Memoir
Date Published: April 22nd
Publisher: Acorn Publishing
Sarah Vosburgh has often felt misunderstood by her mother, a woman who lived a quintessential suburban life. But when her mother is diagnosed with Alzheimer’s, Sarah’s world unravels, and she must confront a disease that will only worsen. As roles reverse between mother and daughter, Sarah faces the guilt of making decisions she hopes are the right ones while also carrying the grief of losing her mom bit by bit everyday. She navigates a labyrinth of health services amid the heartbreaking, and at times darkly humorous, realities of caregiving.

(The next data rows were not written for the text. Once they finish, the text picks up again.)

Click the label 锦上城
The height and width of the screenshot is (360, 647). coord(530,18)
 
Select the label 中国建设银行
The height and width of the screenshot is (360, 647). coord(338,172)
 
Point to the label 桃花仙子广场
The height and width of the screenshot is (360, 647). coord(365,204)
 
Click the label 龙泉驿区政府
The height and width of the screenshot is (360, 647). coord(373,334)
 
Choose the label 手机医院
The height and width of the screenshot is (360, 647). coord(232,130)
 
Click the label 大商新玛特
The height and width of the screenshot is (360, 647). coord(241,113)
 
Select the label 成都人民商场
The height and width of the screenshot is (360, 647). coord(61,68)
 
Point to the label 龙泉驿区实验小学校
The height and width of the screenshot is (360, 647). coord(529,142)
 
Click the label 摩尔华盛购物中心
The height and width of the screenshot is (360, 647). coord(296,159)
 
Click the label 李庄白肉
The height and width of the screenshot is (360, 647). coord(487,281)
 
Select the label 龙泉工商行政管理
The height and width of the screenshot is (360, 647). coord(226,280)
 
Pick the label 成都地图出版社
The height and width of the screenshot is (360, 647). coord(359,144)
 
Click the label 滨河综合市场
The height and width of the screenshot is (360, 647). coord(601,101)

There are the white lies and midnight phone calls, the misbuttoned blouses, and the second slice of chocolate pie that tastes just as good as it did the first time. And then there’s the quiet awe at the persistence of connection even when language falters and names are forgotten.

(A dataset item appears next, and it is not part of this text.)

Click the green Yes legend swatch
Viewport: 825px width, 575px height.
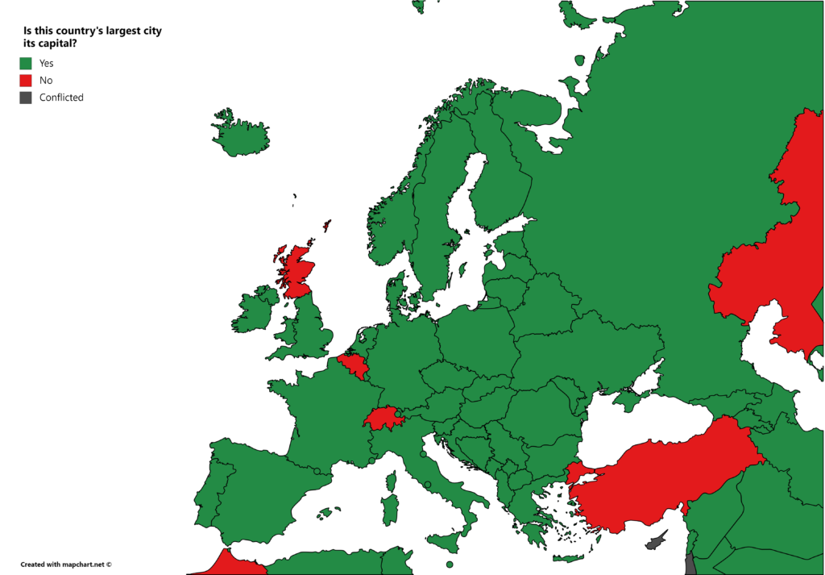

What was your main drive to write this book?
It just happened. I had no intention to write a book, or
become an author. The stories became compulsory after my mom died. They woke me
in the night, and I couldn’t go back to sleep until I wrote down the ideas or
an outline. Initially I didn’t know what to do with them. Then I took a memoir
writing class at San Diego Writers’ Ink just to see what it was all about,
thinking my stories kinda fit. In the end, I put it together in hope that it
would help others who were going through a similar season in life which can be
oh so very lonely.
What do you hope readers will learn by reading this book?
I would hope they would have some understanding of
Alzheimer’s, and some grace for themselves if they are a caregiver, and maybe
help them feel not so alone.
Did you do much research when planning this book?

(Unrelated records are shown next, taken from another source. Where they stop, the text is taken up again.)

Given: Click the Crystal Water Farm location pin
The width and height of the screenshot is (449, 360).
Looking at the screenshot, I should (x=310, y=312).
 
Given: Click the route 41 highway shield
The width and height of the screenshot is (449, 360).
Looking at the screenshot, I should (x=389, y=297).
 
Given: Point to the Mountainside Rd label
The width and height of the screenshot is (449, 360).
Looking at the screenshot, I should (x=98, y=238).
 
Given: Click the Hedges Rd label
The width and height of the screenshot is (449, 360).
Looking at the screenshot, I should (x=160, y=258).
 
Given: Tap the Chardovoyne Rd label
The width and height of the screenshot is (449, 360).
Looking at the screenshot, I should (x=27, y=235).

Some, and it’s cited, but mostly it’s experience.
Did you have any main people who helped you in the process
of this book or influenced you to write it?
My family, and the Leaders of my memoir class, Tracy Jean
Jones, and Marni Freedman. Later, the members of my read and critique group –
The Writeous Sisters.
How long did this book take you to write from initial
thought to hitting publish?
Given that I didn’t really have the initial “I’m gonna
write a book” thought, the process was slow. But I did the bulk of my writing
during COVID lockdown when I had no excuse not to. Then I put it in a drawer
(figuratively) for a couple of years until Marni and Tracy made me pull it out.
Do you have plans to write more about this topic or new
topics?
I still have no intention to write prose. I have always
written poetry, and am working on a volume of poetry. I have no intention to
write on this topic again, save for a poem or two.